The Motley Fool

2 Amazing Growth Stocks to Watch

ZCL Composite Inc. (TSX:ZCL) manufactures and distributes fiberglass liquid storage systems. Its core business provides underground storage tanks that store gasoline and diesel fuel for North American retail outlets.

The revenue from its core business has grown at a compound annual growth rate of 13% over the last five years and now represents 75-80% of its revenue.

This has helped ZCL deliver amazing returns for shareholders. Since 2012, its shares have appreciated nearly 400%. In the same period, its regular dividend appreciated 1,100%, and it paid a special dividend in each of 2016 and 2017! In aggregate, it has delivered an annualized rate of return of 37.1% since 2012!
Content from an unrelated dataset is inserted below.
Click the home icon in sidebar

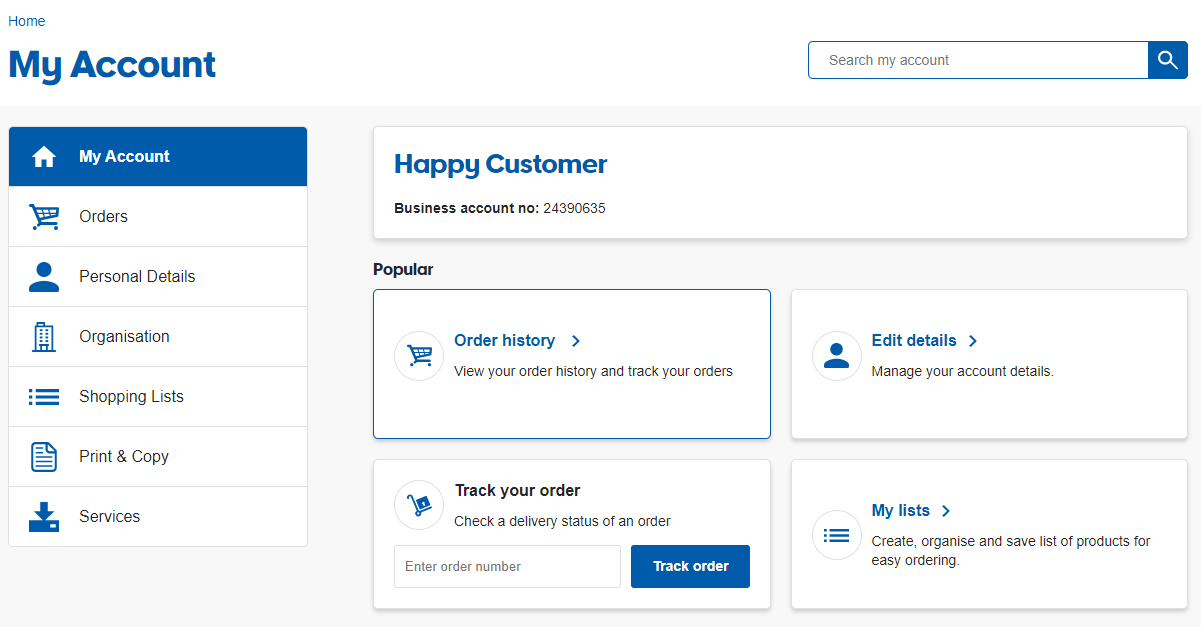(x=44, y=157)
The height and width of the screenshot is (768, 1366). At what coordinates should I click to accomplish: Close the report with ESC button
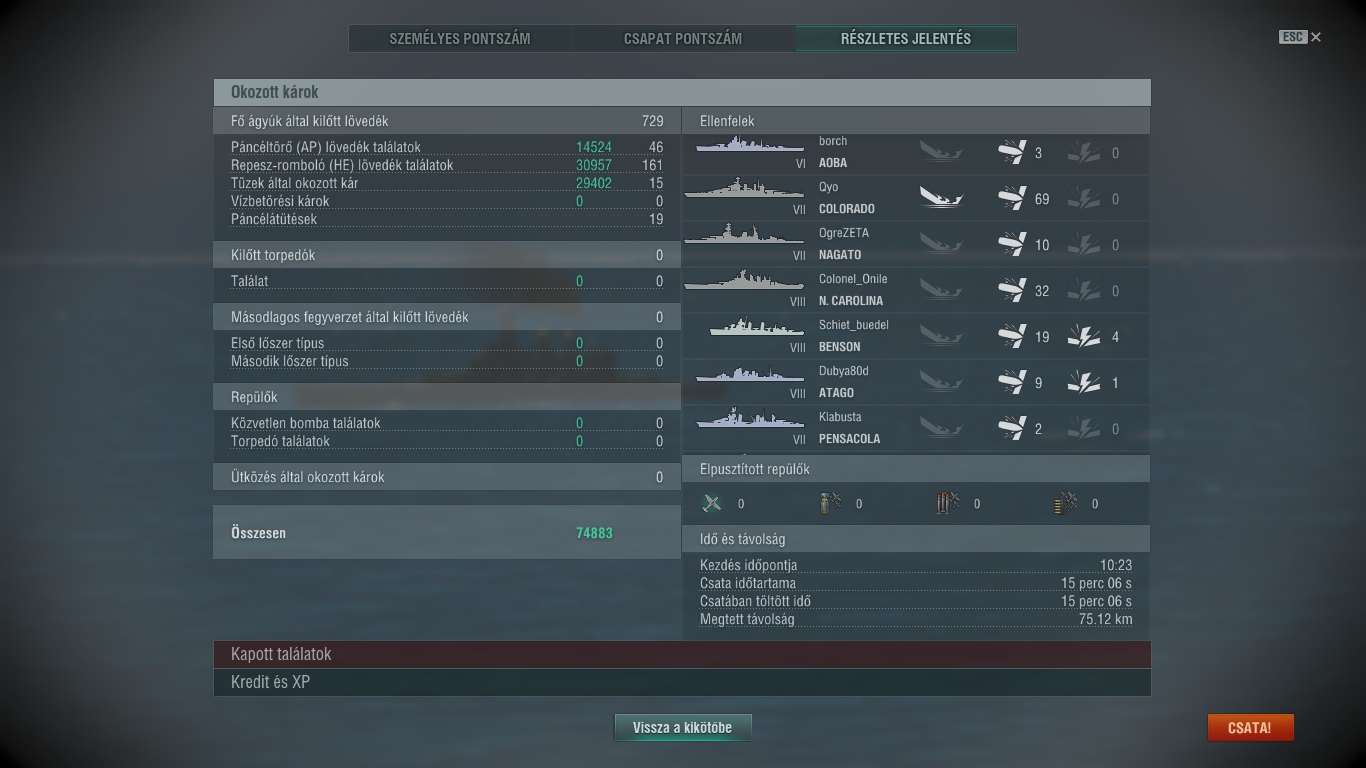coord(1300,37)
ZCL gets more impressive than that. While it has grown its profits and dividend, it has also generated excess cash to pay down its debt. So, it has a debt-free balance sheet.

When should you consider ZCL?

The market has bid up ZCL’s price already. In the last year alone, the company’s shares have appreciated 82%. At $14.70 per share, they now trade at a multiple of 21.

Going forward, management expects ZCL’s revenues, earnings, and dividends to grow 10% per year. So, it’ll be better to put the company on watch for now. If its shares pull back to a multiple of 18, or roughly $12 per share, it will be a more reasonable buy.

exponential growth

Alimentation Couche Tard Inc. (TSX:ATD.B) has been a consolidator and operator of convenience stores with a total store count of more than 12,500.

In North America, across 41 states in the U.S. and 10 provinces in Canada, it has more than 8,000 stores, of which about 83% offer road-transportation fuel.

In Europe, Couche Tard is a leading convenience store and road-transportation fuel retailer in Scandinavia, Ireland, and the Baltic countries with a significant presence in Poland and Russia. It has about 2,766 stores there.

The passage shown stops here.